Amagents F.C.
- Full name: Amagents Football Club
- Short name: Amagents F.C.
- Ground: Lekhubu Secondary School
- Coach: Jonathan Laverick

= Amagents F.C. =

Amagents Football Club is a football club based in the Broadhurst district of Gaborone, Botswana. For the 2010/11 Season they will be playing in the GACFA Second Division.

==Organisation==
The club consists of the first team and two youth teams, who play at the Under 17 and Under 15 levels. The first team is coached by Jonathan Laverick, who was appointed in May 2009, the youth teams are managed by William Monene.

==Colours==
Amagents play in Black Shirts/Shorts with Orange trimming. The youth teams play in an all white kit. There are currently no shirt sponsors. The youth teams play in Blue, with the kit being donated by Billingham Campus School in the UK.

==Recent history==
Amagents had an eventful 2008/9 season moving to Lekhubu Private School after their home ground was demolished for development.
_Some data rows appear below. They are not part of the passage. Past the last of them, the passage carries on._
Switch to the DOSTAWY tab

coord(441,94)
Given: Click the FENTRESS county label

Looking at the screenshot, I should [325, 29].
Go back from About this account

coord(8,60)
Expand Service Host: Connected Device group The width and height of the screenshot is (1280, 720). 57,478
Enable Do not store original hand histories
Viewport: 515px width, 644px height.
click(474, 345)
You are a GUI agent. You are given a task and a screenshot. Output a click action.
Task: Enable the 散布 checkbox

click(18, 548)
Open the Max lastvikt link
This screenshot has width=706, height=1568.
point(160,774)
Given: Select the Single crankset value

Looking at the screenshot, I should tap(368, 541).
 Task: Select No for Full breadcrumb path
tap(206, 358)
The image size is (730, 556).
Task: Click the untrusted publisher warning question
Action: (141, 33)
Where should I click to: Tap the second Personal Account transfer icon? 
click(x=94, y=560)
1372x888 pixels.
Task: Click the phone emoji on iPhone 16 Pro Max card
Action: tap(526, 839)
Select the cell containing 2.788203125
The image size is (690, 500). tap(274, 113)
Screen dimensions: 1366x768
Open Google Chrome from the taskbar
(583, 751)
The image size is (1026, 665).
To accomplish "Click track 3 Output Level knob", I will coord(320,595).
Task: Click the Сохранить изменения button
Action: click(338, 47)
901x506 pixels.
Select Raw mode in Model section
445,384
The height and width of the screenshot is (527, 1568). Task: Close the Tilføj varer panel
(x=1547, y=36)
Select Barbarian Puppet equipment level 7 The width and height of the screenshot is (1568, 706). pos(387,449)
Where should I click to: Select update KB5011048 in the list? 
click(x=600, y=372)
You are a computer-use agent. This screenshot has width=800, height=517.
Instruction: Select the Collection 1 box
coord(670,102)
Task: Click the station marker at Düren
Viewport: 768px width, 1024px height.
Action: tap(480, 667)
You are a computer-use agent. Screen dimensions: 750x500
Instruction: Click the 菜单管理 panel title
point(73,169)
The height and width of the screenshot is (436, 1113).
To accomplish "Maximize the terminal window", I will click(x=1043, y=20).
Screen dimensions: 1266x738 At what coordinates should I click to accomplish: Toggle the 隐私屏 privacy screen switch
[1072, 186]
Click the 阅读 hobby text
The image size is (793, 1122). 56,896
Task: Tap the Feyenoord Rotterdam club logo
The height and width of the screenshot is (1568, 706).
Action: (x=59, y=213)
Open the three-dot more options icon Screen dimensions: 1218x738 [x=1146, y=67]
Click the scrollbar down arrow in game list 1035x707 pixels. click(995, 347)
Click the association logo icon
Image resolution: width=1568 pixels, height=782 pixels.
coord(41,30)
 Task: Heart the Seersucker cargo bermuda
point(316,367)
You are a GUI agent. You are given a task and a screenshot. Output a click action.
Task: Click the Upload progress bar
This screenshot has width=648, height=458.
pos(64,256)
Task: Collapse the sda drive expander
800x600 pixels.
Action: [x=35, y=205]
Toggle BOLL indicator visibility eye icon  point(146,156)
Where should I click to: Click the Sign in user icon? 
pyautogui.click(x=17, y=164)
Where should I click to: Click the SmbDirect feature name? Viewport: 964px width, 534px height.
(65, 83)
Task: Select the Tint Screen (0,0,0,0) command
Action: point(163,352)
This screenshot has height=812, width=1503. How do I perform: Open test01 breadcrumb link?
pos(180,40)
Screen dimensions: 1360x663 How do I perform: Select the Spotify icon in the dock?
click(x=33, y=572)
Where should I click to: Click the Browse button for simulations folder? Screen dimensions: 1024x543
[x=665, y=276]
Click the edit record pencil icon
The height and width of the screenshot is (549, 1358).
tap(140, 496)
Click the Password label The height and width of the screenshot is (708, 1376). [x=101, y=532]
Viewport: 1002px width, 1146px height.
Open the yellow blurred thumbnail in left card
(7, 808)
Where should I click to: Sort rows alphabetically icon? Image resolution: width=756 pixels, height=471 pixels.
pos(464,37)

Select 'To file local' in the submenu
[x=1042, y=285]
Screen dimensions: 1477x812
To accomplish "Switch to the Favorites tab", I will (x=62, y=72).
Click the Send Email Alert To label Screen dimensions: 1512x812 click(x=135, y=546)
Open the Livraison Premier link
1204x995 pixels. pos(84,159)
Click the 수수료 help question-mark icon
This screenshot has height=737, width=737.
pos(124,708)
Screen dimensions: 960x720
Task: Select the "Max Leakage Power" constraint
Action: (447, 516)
Although they led the league at Christmas, the team ended up missing out on promotion after a poor second half of the season. This led to the appointment of a new coach. This led to a strong start to the 2009/10 season, but only a sixth-place finish.
The U17 team gained third place in an international 7-a-Side competition held at Maru a Pula School in September 2009. Following this success a campaign was launched to organise boots and equipment for the youth team. This campaign was featured in the Northern Echo.
The club has also featured in raising HIV/AIDS awareness.
2009 saw the launch of the club's website, one of the first for any club team in Botswana. This in turn led to worldwide publicity following an AFP film crew visit and the setting of a YouTube channel carrying match highlights, another first in Botswana.